:: TASK TO CARRY OUT ::
Set down, character for character, everything in the records below from the line holding "Rezervacija (405, 879)" down to the line holding "Упражнения для глаз", and no other line.

:: DATASET CONTENT ::
----

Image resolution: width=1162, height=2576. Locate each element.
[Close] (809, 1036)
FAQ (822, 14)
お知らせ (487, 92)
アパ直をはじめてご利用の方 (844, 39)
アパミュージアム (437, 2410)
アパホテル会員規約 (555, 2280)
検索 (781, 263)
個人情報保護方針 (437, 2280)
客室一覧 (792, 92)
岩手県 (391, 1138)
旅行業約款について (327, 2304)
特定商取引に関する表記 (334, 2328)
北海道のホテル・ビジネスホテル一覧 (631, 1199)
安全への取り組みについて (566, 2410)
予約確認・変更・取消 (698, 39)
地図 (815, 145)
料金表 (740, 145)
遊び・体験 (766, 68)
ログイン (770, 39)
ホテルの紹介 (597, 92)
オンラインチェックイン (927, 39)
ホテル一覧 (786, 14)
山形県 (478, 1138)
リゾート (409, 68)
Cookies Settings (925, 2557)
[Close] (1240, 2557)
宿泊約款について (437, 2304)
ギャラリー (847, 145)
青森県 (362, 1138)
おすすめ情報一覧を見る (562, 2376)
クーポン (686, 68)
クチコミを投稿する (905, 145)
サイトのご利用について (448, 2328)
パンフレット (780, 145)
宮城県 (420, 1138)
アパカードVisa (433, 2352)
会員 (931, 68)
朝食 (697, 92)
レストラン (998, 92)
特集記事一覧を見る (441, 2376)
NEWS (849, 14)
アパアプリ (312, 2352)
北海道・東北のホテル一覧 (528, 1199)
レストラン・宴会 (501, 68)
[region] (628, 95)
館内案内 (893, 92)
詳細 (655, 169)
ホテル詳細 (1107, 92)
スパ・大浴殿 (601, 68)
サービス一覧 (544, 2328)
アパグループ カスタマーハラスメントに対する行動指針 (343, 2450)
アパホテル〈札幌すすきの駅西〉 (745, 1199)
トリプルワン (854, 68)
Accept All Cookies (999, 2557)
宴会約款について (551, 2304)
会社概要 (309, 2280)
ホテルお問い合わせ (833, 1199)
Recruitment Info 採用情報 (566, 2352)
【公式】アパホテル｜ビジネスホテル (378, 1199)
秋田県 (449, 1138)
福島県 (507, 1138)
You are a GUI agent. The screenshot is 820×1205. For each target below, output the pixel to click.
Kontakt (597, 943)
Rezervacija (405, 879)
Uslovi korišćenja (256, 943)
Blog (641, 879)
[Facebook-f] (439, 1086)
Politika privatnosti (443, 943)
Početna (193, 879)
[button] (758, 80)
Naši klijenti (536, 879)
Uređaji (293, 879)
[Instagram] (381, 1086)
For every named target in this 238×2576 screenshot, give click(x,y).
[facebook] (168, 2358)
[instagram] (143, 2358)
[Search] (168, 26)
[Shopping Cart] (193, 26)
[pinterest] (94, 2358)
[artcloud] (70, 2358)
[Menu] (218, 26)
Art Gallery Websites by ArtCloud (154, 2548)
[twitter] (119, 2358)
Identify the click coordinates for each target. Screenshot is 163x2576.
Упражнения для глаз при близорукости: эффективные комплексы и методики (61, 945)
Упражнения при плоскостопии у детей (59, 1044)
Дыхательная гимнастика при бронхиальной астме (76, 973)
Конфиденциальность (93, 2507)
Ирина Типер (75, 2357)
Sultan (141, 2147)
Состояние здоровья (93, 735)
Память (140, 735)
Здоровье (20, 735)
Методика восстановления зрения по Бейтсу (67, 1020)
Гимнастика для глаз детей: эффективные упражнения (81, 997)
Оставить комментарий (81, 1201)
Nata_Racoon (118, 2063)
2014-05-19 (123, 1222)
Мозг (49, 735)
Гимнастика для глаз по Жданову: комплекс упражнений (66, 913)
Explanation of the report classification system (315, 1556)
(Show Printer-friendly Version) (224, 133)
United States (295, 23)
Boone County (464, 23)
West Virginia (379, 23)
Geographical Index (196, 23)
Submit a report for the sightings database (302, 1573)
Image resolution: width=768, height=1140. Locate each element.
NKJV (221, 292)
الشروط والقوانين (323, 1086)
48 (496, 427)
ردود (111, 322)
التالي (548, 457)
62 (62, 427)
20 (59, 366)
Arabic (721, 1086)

----

:: ANSWER BOX ::
Rezervacija (405, 879)
Uslovi korišćenja (256, 943)
Blog (641, 879)
[Facebook-f] (439, 1086)
Politika privatnosti (443, 943)
Početna (193, 879)
[button] (758, 80)
Naši klijenti (536, 879)
Uređaji (293, 879)
[Instagram] (381, 1086)
For every named target in this 238×2576 screenshot, give click(x,y).
[facebook] (168, 2358)
[instagram] (143, 2358)
[Search] (168, 26)
[Shopping Cart] (193, 26)
[pinterest] (94, 2358)
[artcloud] (70, 2358)
[Menu] (218, 26)
Art Gallery Websites by ArtCloud (154, 2548)
[twitter] (119, 2358)
Identify the click coordinates for each target. Screenshot is 163x2576.
Упражнения для глаз при близорукости: эффективные комплексы и методики (61, 945)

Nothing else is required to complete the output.